Facebook 'Likes' Aren't a Form of Protected Speech

     (CN) - "Liking" a Facebook page does not qualify for First Amendment protection, a federal judge ruled, dismissing claims that a Virginia sheriff improperly monitored the virtual support of six employees.
     As November 2009 elections loomed. B.J. Roberts, the sheriff of Hampton, Va., allegedly learned that six of his employees were actively supporting one of his opponents in the election, Jim Adams. Several employees had recently expressed their support for Adams by clicking the "like" function on Adams' Facebook page and by attending a barbeque fundraiser.
     Roberts then called a department meeting in which he advised the staff to get on the "long train" which him, rather than ride the "short train" with Adams, according to the six employees' complaint.
     After Roberts won re-election, he fired several employees, including three civilian workers and three uniformed deputy sheriffs who supported Adams.
     Bobby Bland, Daniel Carter, David Dixon, Robert McCoy, John Sandhofer and Debra Woodward sued Roberts in the Eastern District of Virginia for violating their First Amendment rights.
     In a motion for summary judgment against the complaint, Roberts explained that he wanted to replace the three fired civilian employees with sworn deputies, and that the three fired deputies "hindered the harmony and efficiency of the office."
     U.S. District Judge Raymond Jackson ruled last week that "liking" a Facebook page does not qualify as protected speech.
     "The sheriff's knowledge of the posts only becomes relevant if the court finds the activity of liking a Facebook page to be constitutionally protected," Jackson wrote. "It is the court's conclusion that merely 'liking' a Facebook page is insufficient speech to merit constitutional protection. In cases where courts have found that constitutional speech protections extended to Facebook posts, actual statements existed in the record."

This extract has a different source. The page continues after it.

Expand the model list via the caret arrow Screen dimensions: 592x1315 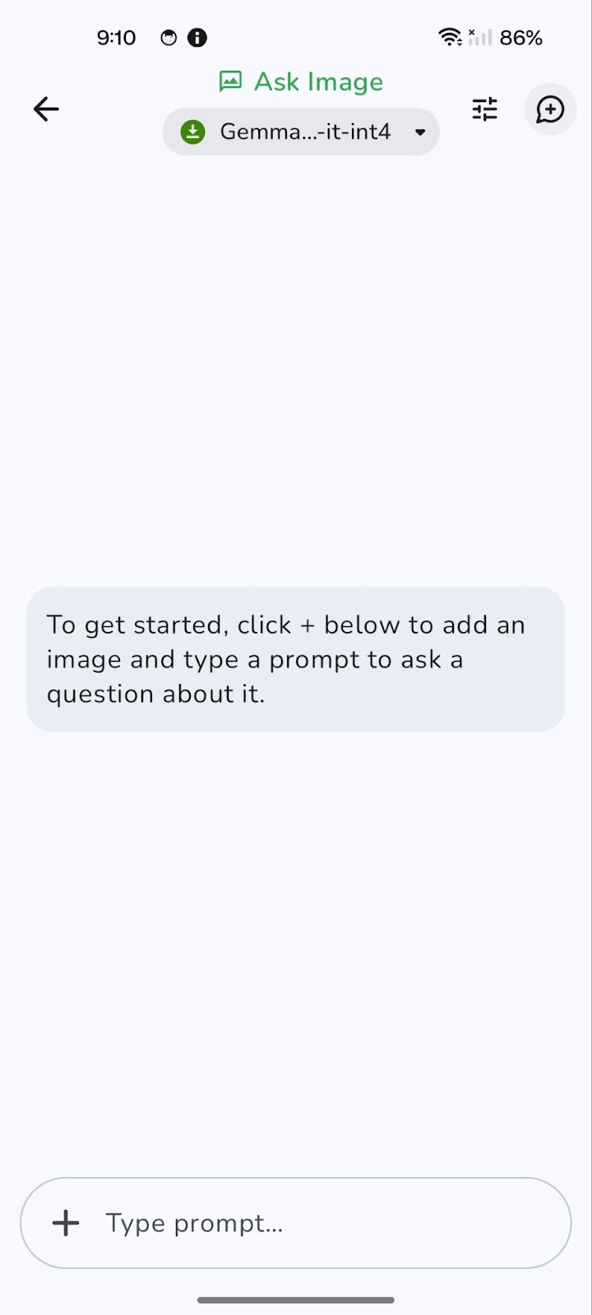point(420,132)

     "Simply liking a Facebook page is insufficient," he added. "It is not the kind of substantive statement that has previously warranted constitutional protection. The court will not attempt to infer the actual content of Carter's posts from one click of a button on Adams' Facebook page."

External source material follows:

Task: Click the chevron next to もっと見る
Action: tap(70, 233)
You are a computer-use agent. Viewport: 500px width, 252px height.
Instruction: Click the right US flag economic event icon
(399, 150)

     Jackson also found that Roberts is entitled to qualified immunity, even if the plaintiffs had made statements supporting Adams on Facebook.
     "In a case where the plaintiffs have asked the court itself to engage in extensive guesswork, an objectively reasonable official in the sheriff's position cannot be expected to engage in that same calculus," he said. "A balancing which has been difficult for multiple courts to engage is difficult more so for a sheriff attempting to ensure his actions do not impede upon the constitutional rights of his employees."
     "Taking the facts in the light more favorable to the plaintiffs, Sheriff Roberts is entitled to qualified immunity," the court concluded.